The first one I worked on is the RPN calculator. Here is the Haskell version:

solveRPN :: (Num a, Read a) => String -> a solveRPN = head . foldl foldingFunction [] . words where foldingFunction (x:y:ys) "*" = (x * y):ys foldingFunction (x:y:ys) "+" = (x + y):ys foldingFunction (x:y:ys) "-" = (y - x):ys foldingFunction xs numberString = read numberString:xs

There is a lot going on in this small snippet, so if you’re not familiar with Haskell, here is a brief explanation.

The signature of this function is `String -> a`, which means that it takes takes a string and it returns a parameter of a generic type called `a`. This generic type is constrained by the clause that precedes the signature, `(Num a, Read a)`, which basically says that `a` has to be a number.

The implementation of the function is on the next line and it starts by composing (the dot operator) several operations: `head`, `foldl` and `words`. The important part is `foldl`, which I’ll get back to in a second.

`foldingFunction` is a function that is also the first parameter passed to the mysterious function `foldl`. `foldingFunction` is defined by pattern matching. The type of this function is not clearly specified in this code because Haskell can infer it based on that definition. The four lines that make this specification tell us that this function takes a list and a string (which only contains one character, the operator) and that it returns a list.

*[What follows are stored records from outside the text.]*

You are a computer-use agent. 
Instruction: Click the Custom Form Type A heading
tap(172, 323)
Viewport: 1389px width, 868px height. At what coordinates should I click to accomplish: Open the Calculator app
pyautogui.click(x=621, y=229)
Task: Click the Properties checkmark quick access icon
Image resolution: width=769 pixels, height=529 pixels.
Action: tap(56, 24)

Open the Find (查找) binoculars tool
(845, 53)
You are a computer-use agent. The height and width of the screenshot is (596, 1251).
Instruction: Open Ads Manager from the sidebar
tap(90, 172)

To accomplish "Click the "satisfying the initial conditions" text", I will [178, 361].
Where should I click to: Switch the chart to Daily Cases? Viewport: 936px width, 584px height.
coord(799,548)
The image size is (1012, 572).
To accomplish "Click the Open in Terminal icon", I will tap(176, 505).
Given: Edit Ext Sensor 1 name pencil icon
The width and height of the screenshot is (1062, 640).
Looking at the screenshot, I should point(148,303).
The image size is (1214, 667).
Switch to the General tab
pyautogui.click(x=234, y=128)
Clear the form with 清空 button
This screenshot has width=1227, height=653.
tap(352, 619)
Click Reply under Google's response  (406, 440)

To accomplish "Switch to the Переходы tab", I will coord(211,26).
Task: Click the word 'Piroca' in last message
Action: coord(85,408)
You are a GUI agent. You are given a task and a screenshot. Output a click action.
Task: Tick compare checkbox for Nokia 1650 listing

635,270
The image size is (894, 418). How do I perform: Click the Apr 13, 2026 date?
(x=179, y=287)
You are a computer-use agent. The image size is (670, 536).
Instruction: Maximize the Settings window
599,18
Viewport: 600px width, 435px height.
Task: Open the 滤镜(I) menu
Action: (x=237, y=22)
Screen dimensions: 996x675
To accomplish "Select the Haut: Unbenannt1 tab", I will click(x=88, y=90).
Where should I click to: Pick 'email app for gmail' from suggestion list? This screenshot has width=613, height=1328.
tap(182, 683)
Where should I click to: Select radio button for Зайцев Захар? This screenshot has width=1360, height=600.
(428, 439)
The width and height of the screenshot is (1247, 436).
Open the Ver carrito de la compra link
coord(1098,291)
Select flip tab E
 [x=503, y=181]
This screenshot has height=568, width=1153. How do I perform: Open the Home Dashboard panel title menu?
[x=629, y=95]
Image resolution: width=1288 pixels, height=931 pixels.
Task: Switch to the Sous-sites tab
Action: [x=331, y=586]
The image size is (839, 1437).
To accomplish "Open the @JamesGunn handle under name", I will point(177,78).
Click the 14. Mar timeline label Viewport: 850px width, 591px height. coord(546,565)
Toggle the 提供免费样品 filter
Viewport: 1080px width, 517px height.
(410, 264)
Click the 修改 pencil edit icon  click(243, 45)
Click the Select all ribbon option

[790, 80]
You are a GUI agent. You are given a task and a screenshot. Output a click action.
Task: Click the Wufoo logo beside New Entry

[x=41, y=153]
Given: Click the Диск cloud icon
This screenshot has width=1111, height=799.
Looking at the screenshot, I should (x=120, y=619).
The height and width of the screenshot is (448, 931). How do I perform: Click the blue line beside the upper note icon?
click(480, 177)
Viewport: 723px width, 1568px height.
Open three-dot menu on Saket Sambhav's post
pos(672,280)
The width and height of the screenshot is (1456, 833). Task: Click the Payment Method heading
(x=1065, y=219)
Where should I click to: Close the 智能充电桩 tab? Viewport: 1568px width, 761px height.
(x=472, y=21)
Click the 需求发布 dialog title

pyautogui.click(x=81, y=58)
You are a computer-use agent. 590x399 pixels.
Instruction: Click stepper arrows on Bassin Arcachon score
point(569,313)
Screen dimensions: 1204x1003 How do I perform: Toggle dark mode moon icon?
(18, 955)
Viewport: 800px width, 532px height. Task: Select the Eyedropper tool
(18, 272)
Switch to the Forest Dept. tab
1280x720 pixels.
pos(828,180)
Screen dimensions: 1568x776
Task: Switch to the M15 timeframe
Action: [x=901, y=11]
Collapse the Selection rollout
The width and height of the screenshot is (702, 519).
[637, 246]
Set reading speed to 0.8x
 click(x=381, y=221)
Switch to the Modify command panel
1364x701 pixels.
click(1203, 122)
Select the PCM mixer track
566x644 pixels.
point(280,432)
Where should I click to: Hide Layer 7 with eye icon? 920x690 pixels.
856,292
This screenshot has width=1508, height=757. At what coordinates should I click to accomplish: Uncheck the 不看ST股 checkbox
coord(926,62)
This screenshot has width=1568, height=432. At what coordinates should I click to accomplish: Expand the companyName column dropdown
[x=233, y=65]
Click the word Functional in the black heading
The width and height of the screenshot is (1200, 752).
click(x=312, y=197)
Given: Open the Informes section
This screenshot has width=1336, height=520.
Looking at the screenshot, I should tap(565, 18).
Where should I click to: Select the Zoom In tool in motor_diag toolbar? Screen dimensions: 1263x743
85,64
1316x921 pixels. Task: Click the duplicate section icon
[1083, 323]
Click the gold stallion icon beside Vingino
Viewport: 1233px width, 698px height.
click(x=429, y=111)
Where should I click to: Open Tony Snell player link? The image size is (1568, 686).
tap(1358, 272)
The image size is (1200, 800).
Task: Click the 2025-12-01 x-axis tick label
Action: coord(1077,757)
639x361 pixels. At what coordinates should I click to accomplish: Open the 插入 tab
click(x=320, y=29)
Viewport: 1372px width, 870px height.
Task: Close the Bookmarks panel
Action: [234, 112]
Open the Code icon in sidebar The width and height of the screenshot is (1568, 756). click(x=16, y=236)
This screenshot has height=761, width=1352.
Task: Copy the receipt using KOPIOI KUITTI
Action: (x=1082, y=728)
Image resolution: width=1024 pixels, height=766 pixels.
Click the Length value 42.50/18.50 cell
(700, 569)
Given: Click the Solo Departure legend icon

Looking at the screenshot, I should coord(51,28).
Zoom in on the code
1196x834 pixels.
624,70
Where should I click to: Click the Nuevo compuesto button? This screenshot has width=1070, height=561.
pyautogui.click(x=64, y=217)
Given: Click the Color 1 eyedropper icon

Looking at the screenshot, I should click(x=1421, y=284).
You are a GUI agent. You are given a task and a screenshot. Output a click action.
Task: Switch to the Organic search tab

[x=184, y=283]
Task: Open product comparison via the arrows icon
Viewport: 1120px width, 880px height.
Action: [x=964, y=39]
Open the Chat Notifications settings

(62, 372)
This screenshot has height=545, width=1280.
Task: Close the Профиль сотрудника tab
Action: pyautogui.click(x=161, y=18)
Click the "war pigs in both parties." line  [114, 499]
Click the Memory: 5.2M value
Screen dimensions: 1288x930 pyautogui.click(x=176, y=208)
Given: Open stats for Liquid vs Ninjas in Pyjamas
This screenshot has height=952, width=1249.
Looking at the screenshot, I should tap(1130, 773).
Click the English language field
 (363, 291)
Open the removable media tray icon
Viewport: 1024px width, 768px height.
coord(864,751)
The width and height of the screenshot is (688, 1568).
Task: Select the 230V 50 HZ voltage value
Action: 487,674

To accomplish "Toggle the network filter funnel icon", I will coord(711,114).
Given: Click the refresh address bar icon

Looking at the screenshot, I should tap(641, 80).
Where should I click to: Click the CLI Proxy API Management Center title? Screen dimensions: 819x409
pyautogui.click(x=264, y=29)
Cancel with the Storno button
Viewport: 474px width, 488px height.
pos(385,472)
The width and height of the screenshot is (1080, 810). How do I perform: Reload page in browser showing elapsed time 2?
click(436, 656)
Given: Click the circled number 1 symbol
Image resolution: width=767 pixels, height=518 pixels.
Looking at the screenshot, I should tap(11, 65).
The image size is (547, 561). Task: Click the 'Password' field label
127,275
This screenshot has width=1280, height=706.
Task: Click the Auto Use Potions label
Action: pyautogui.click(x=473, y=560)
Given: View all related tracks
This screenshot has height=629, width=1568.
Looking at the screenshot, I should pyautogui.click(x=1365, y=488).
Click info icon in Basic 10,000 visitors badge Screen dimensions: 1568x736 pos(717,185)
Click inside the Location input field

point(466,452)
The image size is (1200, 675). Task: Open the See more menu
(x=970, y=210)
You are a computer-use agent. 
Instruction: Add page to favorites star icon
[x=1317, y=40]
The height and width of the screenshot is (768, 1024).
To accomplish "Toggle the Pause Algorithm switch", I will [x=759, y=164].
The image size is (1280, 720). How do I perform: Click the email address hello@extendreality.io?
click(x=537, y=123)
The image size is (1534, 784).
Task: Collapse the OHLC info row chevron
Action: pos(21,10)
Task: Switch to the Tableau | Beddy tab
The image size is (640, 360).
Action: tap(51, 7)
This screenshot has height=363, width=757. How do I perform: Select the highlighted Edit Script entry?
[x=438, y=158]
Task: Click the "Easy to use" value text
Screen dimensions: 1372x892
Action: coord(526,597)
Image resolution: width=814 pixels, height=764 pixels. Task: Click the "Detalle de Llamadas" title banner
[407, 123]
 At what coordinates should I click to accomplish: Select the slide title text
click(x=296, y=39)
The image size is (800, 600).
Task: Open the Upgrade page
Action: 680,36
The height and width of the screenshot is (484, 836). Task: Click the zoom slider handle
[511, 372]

The short version of it is that if the list is made of “x”, “y” and “the rest” and that the operator is “*”, then the function will return a list made of the product of x and y followed by “the rest”. In effect, this is the operation of “folding”, although I find this name misleading since this operation can actually return a list that’s longer than the one we started with.

The heart of this implementation is the `foldl` function, which is short for “fold left”. I don’t think I could explain this better than the Haskell Wiki so I’ll just refer you there. It’s a quick read and I suggest you take a few minutes to click that link before reading further.

The trick that is important to understand before trying to port this function in Fantom was to understand exactly how `foldl` was being used. The folding operation acts on a list and it takes an initial value and a closure. `fold` takes each element of the list in turn, passes it to the closure along with the initial value, takes the return value and makes *that* the new initial value.

The code snippets that you will see in manuals will often use a simple type for the initial value, such as integer, which is used to accumulate values as the calculations go through the list:

foldl (+) 0 [1,2,3] => 6

The important part here is to realize that the folding function is polymorphic and that the type of this accumulator can be anything. The only constraint is that the closure’s return type needs to be similar to that of the accumulator. This may seem obvious since that return value will be passed to the next closure call, but keep this in mind as we move forward.

For example, the simplest closure signature would be `(int, int) -> int` (using a pseudo notation for a method signature). But nothing stops you from having `(char, int) -> char` or `(Person, int) -> Person`. Again, the only constraint is that the accumulator (first parameter) and the return types need to be similar (or compatible, but let’s keep things simple).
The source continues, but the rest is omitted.